Fig. 1 is a partially cutaway side view of a hot water heating device employing a heating element showing one embodiment of the present invention, Fig. 2 is a sectional view taken along line A-A' in Fig. 1, and Fig. 3 is a cross-sectional view of the same device. An enlarged cross-sectional view of the main part, Figure 4 is a characteristic diagram showing the relationship between the surface temperature of the heating element and the thermal conductivity of the thin film, and Figure 5 is a characteristic diagram showing the relationship between the outer diameter of the heating element and the thermal conductivity of the thin film. , Fig. 6 is a partially cutaway side view of a hot water heating device employing a conventional heating element, and Fig. 7 is a view of B- in Fig. 6.
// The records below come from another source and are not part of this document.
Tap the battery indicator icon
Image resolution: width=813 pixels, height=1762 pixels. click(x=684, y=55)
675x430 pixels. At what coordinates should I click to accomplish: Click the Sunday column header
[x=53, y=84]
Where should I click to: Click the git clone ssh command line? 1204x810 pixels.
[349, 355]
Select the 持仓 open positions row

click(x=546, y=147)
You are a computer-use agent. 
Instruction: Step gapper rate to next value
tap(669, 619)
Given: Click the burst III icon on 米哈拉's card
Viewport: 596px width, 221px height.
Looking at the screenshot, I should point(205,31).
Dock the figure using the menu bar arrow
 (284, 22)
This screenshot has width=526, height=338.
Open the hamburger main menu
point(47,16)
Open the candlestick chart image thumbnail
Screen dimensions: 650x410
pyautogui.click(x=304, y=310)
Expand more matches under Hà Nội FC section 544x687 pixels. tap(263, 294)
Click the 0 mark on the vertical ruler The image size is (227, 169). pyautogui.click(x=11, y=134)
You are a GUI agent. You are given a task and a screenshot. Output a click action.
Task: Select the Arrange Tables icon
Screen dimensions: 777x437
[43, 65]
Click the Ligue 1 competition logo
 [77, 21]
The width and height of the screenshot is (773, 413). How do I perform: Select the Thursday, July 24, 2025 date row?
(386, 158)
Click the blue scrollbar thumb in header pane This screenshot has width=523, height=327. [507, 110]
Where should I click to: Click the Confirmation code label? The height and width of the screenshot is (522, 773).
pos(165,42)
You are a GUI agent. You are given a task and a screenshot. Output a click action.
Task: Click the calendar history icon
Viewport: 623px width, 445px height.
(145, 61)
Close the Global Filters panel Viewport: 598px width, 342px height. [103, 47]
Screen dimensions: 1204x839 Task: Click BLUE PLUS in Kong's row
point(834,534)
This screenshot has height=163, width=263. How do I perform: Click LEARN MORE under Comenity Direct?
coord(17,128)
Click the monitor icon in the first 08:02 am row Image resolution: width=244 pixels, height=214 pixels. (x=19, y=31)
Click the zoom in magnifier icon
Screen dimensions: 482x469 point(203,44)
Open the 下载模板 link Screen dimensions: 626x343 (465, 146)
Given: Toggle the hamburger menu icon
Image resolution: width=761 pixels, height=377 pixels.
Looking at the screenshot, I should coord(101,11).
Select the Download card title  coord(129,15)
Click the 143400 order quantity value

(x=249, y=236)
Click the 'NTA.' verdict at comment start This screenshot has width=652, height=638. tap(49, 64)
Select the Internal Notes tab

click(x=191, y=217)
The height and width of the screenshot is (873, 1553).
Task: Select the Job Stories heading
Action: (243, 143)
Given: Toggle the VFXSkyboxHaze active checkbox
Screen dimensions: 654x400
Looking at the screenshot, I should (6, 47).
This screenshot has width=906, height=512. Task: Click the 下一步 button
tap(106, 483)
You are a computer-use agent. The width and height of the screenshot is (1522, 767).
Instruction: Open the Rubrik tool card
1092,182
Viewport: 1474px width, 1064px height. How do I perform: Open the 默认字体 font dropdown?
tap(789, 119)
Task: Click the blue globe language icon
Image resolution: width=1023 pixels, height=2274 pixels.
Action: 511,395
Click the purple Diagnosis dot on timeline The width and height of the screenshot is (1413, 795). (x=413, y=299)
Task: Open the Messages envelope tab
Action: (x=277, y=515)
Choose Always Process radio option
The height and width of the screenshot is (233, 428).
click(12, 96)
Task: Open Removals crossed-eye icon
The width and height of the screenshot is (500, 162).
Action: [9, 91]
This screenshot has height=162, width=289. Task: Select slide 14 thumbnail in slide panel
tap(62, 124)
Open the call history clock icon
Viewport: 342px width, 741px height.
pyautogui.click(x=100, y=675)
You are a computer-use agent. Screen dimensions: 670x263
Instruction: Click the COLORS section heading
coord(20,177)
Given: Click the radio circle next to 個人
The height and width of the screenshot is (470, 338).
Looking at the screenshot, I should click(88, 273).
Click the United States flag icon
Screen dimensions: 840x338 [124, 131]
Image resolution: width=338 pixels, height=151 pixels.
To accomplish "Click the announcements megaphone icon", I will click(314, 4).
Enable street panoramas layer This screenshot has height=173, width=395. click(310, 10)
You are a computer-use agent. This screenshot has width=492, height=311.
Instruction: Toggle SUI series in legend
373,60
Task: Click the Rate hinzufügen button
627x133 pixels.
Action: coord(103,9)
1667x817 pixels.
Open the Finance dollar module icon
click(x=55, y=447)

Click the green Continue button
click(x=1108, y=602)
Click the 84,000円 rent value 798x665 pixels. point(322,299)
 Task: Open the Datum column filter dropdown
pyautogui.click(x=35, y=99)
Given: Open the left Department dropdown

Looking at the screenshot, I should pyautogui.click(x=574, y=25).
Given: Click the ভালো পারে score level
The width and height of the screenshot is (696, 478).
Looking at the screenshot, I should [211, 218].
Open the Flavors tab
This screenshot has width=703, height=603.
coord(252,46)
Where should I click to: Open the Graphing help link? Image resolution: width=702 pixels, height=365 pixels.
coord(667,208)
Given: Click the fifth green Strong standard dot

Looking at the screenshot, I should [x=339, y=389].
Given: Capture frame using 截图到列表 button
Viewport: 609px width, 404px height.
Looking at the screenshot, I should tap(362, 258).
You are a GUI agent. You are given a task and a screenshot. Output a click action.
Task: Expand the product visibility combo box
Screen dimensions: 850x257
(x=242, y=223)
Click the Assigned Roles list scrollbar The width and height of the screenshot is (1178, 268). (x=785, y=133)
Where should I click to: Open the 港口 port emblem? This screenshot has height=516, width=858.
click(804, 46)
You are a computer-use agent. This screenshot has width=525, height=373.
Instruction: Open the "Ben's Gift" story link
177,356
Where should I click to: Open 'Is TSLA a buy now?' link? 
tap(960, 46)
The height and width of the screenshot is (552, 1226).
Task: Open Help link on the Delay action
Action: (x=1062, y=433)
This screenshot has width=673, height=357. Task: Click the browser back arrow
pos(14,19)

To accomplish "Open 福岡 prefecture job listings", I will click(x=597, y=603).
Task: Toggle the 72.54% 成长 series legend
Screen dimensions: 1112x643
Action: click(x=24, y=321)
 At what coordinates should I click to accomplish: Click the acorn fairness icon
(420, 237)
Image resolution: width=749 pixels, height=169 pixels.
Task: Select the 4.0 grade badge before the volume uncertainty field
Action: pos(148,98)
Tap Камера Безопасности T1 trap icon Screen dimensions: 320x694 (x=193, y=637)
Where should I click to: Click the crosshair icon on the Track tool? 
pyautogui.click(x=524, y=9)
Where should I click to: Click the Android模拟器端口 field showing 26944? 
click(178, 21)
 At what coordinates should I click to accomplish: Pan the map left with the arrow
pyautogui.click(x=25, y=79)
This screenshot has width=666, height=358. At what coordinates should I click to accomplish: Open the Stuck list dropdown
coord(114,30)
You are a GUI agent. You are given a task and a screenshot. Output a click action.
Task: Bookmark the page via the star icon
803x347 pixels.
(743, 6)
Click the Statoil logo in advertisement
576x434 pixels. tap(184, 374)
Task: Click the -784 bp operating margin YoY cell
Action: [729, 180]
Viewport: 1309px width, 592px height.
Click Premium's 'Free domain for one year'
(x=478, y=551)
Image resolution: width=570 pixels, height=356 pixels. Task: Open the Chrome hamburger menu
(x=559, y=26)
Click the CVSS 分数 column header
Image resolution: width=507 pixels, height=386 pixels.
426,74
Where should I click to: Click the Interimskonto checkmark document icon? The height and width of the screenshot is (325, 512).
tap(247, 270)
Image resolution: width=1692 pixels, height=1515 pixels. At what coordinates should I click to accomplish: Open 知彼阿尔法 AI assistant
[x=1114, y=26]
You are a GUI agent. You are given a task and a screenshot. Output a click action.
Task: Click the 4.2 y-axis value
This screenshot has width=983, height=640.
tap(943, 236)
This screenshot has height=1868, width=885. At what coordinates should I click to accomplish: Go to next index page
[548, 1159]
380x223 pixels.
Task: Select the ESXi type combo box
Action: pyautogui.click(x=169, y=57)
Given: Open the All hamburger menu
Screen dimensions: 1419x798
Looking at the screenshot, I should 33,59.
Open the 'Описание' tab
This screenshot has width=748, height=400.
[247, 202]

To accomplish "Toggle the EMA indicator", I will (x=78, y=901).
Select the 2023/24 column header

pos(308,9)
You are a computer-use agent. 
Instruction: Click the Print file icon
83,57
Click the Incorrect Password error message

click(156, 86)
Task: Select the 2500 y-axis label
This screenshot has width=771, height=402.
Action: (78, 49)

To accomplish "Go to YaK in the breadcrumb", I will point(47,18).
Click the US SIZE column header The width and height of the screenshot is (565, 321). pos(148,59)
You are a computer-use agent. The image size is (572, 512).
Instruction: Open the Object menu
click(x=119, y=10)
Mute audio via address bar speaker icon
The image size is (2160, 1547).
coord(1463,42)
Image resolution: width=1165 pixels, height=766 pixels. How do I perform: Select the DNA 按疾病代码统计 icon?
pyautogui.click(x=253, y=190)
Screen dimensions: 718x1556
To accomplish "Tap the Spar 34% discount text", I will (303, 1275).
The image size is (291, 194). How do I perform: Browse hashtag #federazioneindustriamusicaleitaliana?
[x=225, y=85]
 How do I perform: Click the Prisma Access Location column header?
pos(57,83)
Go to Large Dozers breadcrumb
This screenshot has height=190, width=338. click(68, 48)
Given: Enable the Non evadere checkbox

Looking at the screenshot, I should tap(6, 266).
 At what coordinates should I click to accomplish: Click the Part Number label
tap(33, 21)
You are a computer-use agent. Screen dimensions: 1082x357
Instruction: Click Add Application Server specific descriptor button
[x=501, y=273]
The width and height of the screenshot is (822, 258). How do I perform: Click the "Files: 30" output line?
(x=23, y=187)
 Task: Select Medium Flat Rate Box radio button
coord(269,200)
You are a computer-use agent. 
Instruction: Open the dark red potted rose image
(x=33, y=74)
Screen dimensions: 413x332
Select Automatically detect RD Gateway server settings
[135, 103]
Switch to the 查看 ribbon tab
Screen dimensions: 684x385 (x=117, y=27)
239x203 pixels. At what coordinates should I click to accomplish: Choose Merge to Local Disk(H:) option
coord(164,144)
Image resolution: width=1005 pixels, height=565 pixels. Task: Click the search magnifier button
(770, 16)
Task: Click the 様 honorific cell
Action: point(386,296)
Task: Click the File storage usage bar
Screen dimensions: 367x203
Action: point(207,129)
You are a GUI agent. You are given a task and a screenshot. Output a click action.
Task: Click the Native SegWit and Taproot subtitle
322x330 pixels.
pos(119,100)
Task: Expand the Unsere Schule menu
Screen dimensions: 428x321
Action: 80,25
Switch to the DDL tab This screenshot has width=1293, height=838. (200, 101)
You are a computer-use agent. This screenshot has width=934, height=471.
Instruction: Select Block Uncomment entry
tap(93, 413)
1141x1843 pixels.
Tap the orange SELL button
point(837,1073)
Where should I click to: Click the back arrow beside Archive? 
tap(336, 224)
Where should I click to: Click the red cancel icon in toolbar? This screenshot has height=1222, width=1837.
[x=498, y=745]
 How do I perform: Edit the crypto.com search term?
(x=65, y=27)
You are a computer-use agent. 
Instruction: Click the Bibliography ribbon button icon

8 is a developed graph showing the surface temperature of a conventional cylindrical surface heating element, and FIG. 9 is a graph showing the relationship between pH, temperature, and solubility of calcium bicarbonate. 1... Heat generating element, 2... Ceramic base material A, 3
...Ceramic base material B, 4...Heating resistor, 11
...Thin film.

Claims (1)

[Claims] 1. A heating resistor is sandwiched between two ceramic substrates having different thicknesses, and of the two ceramic substrates, on the surface of the thinner ceramic substrate opposite to the surface on which the heating resistor is sandwiched, This heating element is made of a thin film made of fluorine-based resin, which has a lower thermal conductivity than this ceramic base material.